We recommend uploading two separate files for phenotype and genotype data through Harvard Dataverse.
Genotype Data Files
Accepted formats are FastQ or VCF. If you upload, a VCF please describe or indicate:
- How your VCF was generated
- What software was used and which thresholds were applied
- If the variants are filtered and how this was performed
FastQ Paired-Ended Files
If you upload FastQ files that are paired end:
- Please label them as follows:
- isolate-name-here_R1.fastq
- isolate-name-here_R2.fastq
- Replace “isolate-name-here” with your desired isolate or strain name.
Phenotype Data Files
- We recommend formatting your file as a tab delimited or a comma delimited file. Excel files are also acceptable.
- Please include an ID field that links directly to the names (or isolate names) of the FastQ or VCF files that you upload.
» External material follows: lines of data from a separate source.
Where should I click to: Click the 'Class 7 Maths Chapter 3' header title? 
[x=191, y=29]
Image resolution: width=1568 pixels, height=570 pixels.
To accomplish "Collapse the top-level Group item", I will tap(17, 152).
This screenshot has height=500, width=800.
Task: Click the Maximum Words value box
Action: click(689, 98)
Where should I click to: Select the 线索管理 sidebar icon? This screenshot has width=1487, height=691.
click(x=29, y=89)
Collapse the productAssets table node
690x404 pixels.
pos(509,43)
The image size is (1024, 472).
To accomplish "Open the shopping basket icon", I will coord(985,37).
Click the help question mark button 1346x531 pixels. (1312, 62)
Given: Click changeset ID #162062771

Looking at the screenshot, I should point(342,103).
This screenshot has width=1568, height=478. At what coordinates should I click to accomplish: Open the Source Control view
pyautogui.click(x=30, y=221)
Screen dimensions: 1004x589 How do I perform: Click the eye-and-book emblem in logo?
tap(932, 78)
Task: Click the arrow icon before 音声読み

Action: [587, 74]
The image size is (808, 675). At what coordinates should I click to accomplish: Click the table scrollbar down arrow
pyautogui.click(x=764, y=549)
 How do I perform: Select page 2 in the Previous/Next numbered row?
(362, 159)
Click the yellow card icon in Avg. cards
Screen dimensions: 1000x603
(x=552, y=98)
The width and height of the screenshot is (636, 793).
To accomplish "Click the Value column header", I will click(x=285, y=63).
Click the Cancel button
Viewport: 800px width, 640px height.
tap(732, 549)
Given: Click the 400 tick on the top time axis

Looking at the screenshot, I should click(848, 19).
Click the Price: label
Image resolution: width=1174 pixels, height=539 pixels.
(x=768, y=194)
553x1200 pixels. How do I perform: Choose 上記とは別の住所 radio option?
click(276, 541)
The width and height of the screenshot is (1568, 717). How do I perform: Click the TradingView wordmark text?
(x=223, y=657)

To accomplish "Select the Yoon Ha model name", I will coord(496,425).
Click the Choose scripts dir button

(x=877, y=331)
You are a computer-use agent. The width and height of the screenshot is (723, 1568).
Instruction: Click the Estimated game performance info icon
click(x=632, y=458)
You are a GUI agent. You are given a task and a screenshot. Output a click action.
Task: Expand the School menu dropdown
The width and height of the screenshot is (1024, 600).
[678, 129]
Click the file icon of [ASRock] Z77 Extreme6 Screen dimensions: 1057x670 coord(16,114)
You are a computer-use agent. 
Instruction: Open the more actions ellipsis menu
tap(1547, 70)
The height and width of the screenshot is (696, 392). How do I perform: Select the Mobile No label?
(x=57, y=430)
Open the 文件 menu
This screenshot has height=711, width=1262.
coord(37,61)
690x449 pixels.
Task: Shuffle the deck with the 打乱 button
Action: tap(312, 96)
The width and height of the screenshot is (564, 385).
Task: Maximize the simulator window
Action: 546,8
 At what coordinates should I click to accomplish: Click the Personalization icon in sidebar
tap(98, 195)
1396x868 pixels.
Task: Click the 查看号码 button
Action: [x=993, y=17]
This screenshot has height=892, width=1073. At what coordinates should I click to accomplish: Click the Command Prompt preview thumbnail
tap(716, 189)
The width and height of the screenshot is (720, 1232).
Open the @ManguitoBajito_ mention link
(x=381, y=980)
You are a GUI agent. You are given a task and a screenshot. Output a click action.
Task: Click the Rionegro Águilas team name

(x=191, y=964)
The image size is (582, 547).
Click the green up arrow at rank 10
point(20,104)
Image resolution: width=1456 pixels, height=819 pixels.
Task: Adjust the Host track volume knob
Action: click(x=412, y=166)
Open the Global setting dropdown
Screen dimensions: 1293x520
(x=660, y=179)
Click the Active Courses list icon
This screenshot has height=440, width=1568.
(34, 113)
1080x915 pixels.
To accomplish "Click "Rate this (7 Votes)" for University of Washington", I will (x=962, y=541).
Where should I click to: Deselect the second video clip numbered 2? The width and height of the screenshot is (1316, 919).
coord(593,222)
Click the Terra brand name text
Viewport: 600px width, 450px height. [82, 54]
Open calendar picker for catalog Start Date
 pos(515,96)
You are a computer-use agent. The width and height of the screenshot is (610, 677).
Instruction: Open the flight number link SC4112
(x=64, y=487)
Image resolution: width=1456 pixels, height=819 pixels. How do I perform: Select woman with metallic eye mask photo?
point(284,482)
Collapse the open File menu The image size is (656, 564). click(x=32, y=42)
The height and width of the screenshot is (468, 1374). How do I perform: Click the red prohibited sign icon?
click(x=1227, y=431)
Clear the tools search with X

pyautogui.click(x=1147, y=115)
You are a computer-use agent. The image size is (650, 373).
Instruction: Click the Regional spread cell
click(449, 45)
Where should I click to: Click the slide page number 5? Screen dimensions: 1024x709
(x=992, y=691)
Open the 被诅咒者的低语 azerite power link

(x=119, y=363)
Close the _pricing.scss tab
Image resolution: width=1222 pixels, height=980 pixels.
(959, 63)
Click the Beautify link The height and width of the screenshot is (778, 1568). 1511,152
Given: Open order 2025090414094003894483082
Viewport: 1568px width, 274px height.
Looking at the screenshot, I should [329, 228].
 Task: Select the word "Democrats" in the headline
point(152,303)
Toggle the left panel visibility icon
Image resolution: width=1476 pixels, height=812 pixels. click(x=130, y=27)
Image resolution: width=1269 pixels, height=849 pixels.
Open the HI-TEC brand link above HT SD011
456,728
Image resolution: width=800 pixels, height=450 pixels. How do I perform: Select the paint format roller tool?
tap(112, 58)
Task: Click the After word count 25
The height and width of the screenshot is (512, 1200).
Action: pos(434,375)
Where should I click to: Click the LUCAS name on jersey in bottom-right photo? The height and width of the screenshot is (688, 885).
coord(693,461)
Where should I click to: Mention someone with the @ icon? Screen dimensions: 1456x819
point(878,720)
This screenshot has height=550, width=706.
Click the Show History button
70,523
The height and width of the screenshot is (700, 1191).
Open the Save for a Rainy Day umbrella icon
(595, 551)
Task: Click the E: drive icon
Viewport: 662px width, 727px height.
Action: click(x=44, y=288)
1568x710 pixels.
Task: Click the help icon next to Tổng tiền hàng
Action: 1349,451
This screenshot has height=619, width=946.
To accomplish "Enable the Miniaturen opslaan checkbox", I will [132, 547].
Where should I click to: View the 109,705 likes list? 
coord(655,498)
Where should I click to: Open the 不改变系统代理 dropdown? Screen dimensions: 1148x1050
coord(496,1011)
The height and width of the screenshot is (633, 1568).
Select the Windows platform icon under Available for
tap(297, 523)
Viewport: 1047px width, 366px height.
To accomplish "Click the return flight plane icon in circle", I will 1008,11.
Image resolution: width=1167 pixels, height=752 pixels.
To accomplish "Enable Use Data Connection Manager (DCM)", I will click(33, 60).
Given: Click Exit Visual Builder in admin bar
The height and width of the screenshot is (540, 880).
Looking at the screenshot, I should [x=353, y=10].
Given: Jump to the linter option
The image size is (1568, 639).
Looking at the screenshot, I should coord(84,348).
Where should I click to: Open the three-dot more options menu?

- Drug resistance results should include information on what concentration of the drug was tested. For example if isoniazid drug resistance was tested at a concentration of 0.2 then the field containing the resistance status should be called inh_0.2 and so forth for other drugs. Please indicate the concentration units and method of testing in the description of your file during the Dataverse upload.
- Please include data on when, month & year, and where the sample was collected including city & country. If GIS or longitude/latitude coordinates are available please include these as well. Please label these fields date, city, country, and long and lat respectively. Please do not list postal or zip codes due to privacy concerns.
- Adding data on traditional fingerprint (RFLP, MIRU-VNTR, Spoligotype) is also helpful
- Any completely de-identified data on the host is also acceptable e.g. age, comorbidities such as diabetes, etc.